— start Passage given —

Lesson 4: Visual Intelligence

How do we obtain a rich understanding of the world from visual input? What visual cues enable us to recognize objects from their structure or texture, or to remember objects and scenes that we have encountered before? What is the future for intelligent systems that can drive a car or assist the visually impaired? This unit explores these questions from the perspectives of perception and cognition, brain imaging, and the engineering of intelligent systems.

From very rudimentary visual abilities present at birth, infants learn to recognize complex objects such as hands and how to detect the direction of gaze of a caregiver. Shimon Ullman’s first lecture shows how such capabilities can be learned from a stream of natural videos and without supervision.

Shimon Ullman’s second lecture explores the minimal configurations of image content needed to recognize an object category, revealing a human capability that far surpasses that of current recognition systems and yielding insights into the brain mechanisms underlying visual recognition.

image

What makes an image memorable? Using insights from perceptual experiments, fMRI studies, and computational modelling, Aude Oliva has identified some key factors that determine visual memorability.

— end Passage given —

### Aim 1
Reproduce the part of the visual intelligence lesson that begins at the words "From very rudimentary" and stops after the words "and without supervision.".
### Aim 2
Proceed with the visual intelligence lesson from the point where it stops.

— start Records provided —

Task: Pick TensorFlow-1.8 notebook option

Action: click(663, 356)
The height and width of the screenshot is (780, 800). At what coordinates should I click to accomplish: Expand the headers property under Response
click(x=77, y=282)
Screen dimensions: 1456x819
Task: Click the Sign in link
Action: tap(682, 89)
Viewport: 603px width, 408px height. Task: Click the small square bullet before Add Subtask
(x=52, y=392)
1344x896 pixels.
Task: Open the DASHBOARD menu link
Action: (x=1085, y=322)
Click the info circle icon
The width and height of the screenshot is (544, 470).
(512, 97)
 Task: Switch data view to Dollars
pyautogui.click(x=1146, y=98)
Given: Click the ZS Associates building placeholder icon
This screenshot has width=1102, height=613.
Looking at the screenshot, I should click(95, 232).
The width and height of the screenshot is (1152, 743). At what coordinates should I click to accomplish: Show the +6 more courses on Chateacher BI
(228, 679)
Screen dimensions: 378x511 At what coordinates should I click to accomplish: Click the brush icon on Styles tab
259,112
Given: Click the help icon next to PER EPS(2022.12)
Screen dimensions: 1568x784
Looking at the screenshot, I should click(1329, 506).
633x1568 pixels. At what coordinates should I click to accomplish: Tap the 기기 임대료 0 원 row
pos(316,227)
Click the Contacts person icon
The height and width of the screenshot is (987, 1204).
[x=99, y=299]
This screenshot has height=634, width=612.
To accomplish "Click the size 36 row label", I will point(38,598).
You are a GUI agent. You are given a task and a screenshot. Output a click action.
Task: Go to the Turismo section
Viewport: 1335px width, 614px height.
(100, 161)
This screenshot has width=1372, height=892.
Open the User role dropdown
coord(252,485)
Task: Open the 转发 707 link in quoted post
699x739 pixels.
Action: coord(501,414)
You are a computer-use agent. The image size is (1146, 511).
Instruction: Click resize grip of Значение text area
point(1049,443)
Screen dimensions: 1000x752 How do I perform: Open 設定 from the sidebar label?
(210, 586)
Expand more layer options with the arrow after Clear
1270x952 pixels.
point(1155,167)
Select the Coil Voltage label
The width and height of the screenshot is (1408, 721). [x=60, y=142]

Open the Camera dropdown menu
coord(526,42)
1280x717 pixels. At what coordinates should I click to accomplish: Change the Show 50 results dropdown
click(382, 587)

— end Records provided —

### Written reply 1
From very rudimentary visual abilities present at birth, infants learn to recognize complex objects such as hands and how to detect the direction of gaze of a caregiver. Shimon Ullman’s first lecture shows how such capabilities can be learned from a stream of natural videos and without supervision.

### Written reply 2
(Image based on Isola, Phillip, Jianxiong Xiao, Devi Parikh, Antonio Torralba, and Aude Oliva. “What Makes a Photograph Memorable?” IEEE Trans. Pattern Anal. Mach. Intell . 36, no. 7 (July 2014): 1469–1482. From author’s final manuscript, license CC BY-NC-SA.)

Understanding what makes an image memorable can shed light on the representations of visual knowledge in the brain and neural basis of memory loss, and is important for applications such as data visualization and image retrieval. From Aude Oliva, you will learn about the visual cues that govern memorability, revealed from behavioural experiments, computational models, and brain imaging studies.

Guest speaker Eero Simoncelli presents a physiologically inspired model of the analysis of visual textures by the ventral pathway of the brain. The synthesis of texture metamers, stimuli that are physically different but appear the same to a human observer, provide a powerful tool for probing the underlying brain mechanisms.

We are rapidly approaching a time of fully autonomous vehicles and intelligent systems to assist the blind. Guest speaker Amnon Shashua shows how advanced computer vision technology created by Mobileye will change transportation, and how wearable devices created by OrCam can profoundly impact the lives of the visually impaired.

Unit Activities

Useful Background

  • Introductions to machine learning, neuroscience, cognitive science

Lesson 4.1: Development of Visual Concepts


Description: Visual understanding evolves from simple innate biases to complex visual concepts. How computer models can learn to recognize hands and follow gaze by leveraging simple motion and pattern detection processes present in early infancy.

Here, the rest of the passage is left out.